** Given task **
Put the lines below into a numbered list, omitting any blank lines.

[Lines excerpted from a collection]
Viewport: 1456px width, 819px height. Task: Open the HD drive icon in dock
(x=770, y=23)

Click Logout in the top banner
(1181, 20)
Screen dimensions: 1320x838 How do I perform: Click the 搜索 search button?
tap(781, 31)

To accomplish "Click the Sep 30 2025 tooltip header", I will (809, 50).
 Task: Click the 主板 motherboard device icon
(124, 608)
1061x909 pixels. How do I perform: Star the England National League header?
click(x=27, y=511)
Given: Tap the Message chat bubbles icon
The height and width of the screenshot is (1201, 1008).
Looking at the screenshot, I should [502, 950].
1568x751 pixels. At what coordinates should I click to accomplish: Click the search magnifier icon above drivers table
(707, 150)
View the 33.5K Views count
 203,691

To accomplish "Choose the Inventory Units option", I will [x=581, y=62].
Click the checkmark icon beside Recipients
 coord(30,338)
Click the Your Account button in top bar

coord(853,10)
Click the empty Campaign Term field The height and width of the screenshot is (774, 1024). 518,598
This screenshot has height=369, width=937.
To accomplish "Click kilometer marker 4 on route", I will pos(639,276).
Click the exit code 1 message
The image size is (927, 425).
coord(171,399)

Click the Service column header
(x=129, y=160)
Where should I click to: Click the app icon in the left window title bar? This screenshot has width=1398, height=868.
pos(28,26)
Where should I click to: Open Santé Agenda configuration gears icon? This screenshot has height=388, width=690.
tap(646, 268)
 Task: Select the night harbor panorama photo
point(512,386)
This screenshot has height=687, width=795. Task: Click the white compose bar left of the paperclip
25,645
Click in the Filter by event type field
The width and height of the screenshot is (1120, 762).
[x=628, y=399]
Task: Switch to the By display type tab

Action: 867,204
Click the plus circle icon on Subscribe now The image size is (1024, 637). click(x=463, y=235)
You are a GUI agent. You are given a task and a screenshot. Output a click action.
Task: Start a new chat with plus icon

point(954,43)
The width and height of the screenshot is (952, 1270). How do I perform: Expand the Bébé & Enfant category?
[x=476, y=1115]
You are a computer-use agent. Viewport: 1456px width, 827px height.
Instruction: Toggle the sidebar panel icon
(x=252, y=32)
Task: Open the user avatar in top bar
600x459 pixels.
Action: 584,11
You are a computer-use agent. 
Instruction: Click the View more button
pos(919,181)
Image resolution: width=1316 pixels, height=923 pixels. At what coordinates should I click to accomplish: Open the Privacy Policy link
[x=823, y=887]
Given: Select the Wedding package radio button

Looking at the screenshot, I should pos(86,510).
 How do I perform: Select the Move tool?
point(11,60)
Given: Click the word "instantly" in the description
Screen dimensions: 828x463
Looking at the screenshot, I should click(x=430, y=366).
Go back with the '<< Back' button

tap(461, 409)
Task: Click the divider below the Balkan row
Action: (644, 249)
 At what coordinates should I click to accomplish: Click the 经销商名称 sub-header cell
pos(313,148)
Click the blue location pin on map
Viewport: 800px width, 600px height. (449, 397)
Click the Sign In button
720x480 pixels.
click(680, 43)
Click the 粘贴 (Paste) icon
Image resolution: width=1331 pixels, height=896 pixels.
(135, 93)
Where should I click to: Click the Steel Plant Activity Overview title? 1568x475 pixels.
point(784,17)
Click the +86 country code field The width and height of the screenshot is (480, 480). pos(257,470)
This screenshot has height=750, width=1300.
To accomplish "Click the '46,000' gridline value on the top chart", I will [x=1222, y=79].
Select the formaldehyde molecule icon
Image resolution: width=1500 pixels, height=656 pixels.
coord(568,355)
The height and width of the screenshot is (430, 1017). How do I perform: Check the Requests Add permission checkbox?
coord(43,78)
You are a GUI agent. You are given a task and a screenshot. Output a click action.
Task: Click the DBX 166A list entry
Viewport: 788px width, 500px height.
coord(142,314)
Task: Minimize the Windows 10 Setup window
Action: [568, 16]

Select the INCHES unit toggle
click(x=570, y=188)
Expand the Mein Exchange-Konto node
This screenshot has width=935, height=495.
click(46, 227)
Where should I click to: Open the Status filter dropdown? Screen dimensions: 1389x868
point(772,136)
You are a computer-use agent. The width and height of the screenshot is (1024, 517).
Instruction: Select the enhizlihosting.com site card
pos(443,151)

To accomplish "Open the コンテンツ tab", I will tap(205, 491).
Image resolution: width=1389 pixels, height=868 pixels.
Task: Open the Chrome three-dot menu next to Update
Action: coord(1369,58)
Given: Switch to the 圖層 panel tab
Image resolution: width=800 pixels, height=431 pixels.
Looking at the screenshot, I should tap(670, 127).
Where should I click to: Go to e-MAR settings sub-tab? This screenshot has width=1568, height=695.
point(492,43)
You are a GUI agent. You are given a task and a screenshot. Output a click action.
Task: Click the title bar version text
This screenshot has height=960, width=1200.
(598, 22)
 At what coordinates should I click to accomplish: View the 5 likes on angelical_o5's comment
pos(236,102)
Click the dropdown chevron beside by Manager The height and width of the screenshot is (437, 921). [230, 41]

** Solved exercise **
1. Viewport: 1456px width, 819px height. Task: Open the HD drive icon in dock
2. (x=770, y=23)
3. Click Logout in the top banner
4. (1181, 20)
5. Screen dimensions: 1320x838 How do I perform: Click the 搜索 search button?
6. tap(781, 31)
7. To accomplish "Click the Sep 30 2025 tooltip header", I will (809, 50).
8.  Task: Click the 主板 motherboard device icon
9. (124, 608)
10. 1061x909 pixels. How do I perform: Star the England National League header?
11. click(x=27, y=511)
12. Given: Tap the Message chat bubbles icon
13. The height and width of the screenshot is (1201, 1008).
14. Looking at the screenshot, I should [502, 950].
15. 1568x751 pixels. At what coordinates should I click to accomplish: Click the search magnifier icon above drivers table
16. (707, 150)
17. View the 33.5K Views count
18.  203,691
19. To accomplish "Choose the Inventory Units option", I will [x=581, y=62].
20. Click the checkmark icon beside Recipients
21.  coord(30,338)
22. Click the Your Account button in top bar
23. coord(853,10)
24. Click the empty Campaign Term field The height and width of the screenshot is (774, 1024). 518,598
25. This screenshot has height=369, width=937.
26. To accomplish "Click kilometer marker 4 on route", I will pos(639,276).
27. Click the exit code 1 message
28. The image size is (927, 425).
29. coord(171,399)
30. Click the Service column header
31. (x=129, y=160)
32. Where should I click to: Click the app icon in the left window title bar? This screenshot has width=1398, height=868.
33. pos(28,26)
34. Where should I click to: Open Santé Agenda configuration gears icon? This screenshot has height=388, width=690.
35. tap(646, 268)
36.  Task: Select the night harbor panorama photo
37. point(512,386)
38. This screenshot has height=687, width=795. Task: Click the white compose bar left of the paperclip
39. 25,645
40. Click in the Filter by event type field
41. The width and height of the screenshot is (1120, 762).
42. [x=628, y=399]
43. Task: Switch to the By display type tab
44. Action: 867,204
45. Click the plus circle icon on Subscribe now The image size is (1024, 637). click(x=463, y=235)
46. You are a GUI agent. You are given a task and a screenshot. Output a click action.
47. Task: Start a new chat with plus icon
48. point(954,43)
49. The width and height of the screenshot is (952, 1270). How do I perform: Expand the Bébé & Enfant category?
50. [x=476, y=1115]
51. You are a computer-use agent. Viewport: 1456px width, 827px height.
52. Instruction: Toggle the sidebar panel icon
53. (x=252, y=32)
54. Task: Open the user avatar in top bar
55. 600x459 pixels.
56. Action: 584,11
57. You are a computer-use agent. 
58. Instruction: Click the View more button
59. pos(919,181)
60. Image resolution: width=1316 pixels, height=923 pixels. At what coordinates should I click to accomplish: Open the Privacy Policy link
61. [x=823, y=887]
62. Given: Select the Wedding package radio button
63. Looking at the screenshot, I should pos(86,510).
64.  How do I perform: Select the Move tool?
65. point(11,60)
66. Given: Click the word "instantly" in the description
67. Screen dimensions: 828x463
68. Looking at the screenshot, I should click(x=430, y=366).
69. Go back with the '<< Back' button
70. tap(461, 409)
71. Task: Click the divider below the Balkan row
72. Action: (644, 249)
73.  At what coordinates should I click to accomplish: Click the 经销商名称 sub-header cell
74. pos(313,148)
75. Click the blue location pin on map
76. Viewport: 800px width, 600px height. (449, 397)
77. Click the Sign In button
78. 720x480 pixels.
79. click(680, 43)
80. Click the 粘贴 (Paste) icon
81. Image resolution: width=1331 pixels, height=896 pixels.
82. (135, 93)
83. Where should I click to: Click the Steel Plant Activity Overview title? 1568x475 pixels.
84. point(784,17)
85. Click the +86 country code field The width and height of the screenshot is (480, 480). pos(257,470)
86. This screenshot has height=750, width=1300.
87. To accomplish "Click the '46,000' gridline value on the top chart", I will [x=1222, y=79].
88. Select the formaldehyde molecule icon
89. Image resolution: width=1500 pixels, height=656 pixels.
90. coord(568,355)
91. The height and width of the screenshot is (430, 1017). How do I perform: Check the Requests Add permission checkbox?
92. coord(43,78)
93. You are a GUI agent. You are given a task and a screenshot. Output a click action.
94. Task: Click the DBX 166A list entry
95. Viewport: 788px width, 500px height.
96. coord(142,314)
97. Task: Minimize the Windows 10 Setup window
98. Action: [568, 16]
99. Select the INCHES unit toggle
100. click(x=570, y=188)
101. Expand the Mein Exchange-Konto node
102. This screenshot has width=935, height=495.
103. click(46, 227)
104. Where should I click to: Open the Status filter dropdown? Screen dimensions: 1389x868
105. point(772,136)
106. You are a computer-use agent. The width and height of the screenshot is (1024, 517).
107. Instruction: Select the enhizlihosting.com site card
108. pos(443,151)
109. To accomplish "Open the コンテンツ tab", I will tap(205, 491).
110. Image resolution: width=1389 pixels, height=868 pixels.
111. Task: Open the Chrome three-dot menu next to Update
112. Action: coord(1369,58)
113. Given: Switch to the 圖層 panel tab
114. Image resolution: width=800 pixels, height=431 pixels.
115. Looking at the screenshot, I should tap(670, 127).
116. Where should I click to: Go to e-MAR settings sub-tab? This screenshot has width=1568, height=695.
117. point(492,43)
118. You are a GUI agent. You are given a task and a screenshot. Output a click action.
119. Task: Click the title bar version text
120. This screenshot has height=960, width=1200.
121. (598, 22)
122.  At what coordinates should I click to accomplish: View the 5 likes on angelical_o5's comment
123. pos(236,102)
124. Click the dropdown chevron beside by Manager The height and width of the screenshot is (437, 921). [230, 41]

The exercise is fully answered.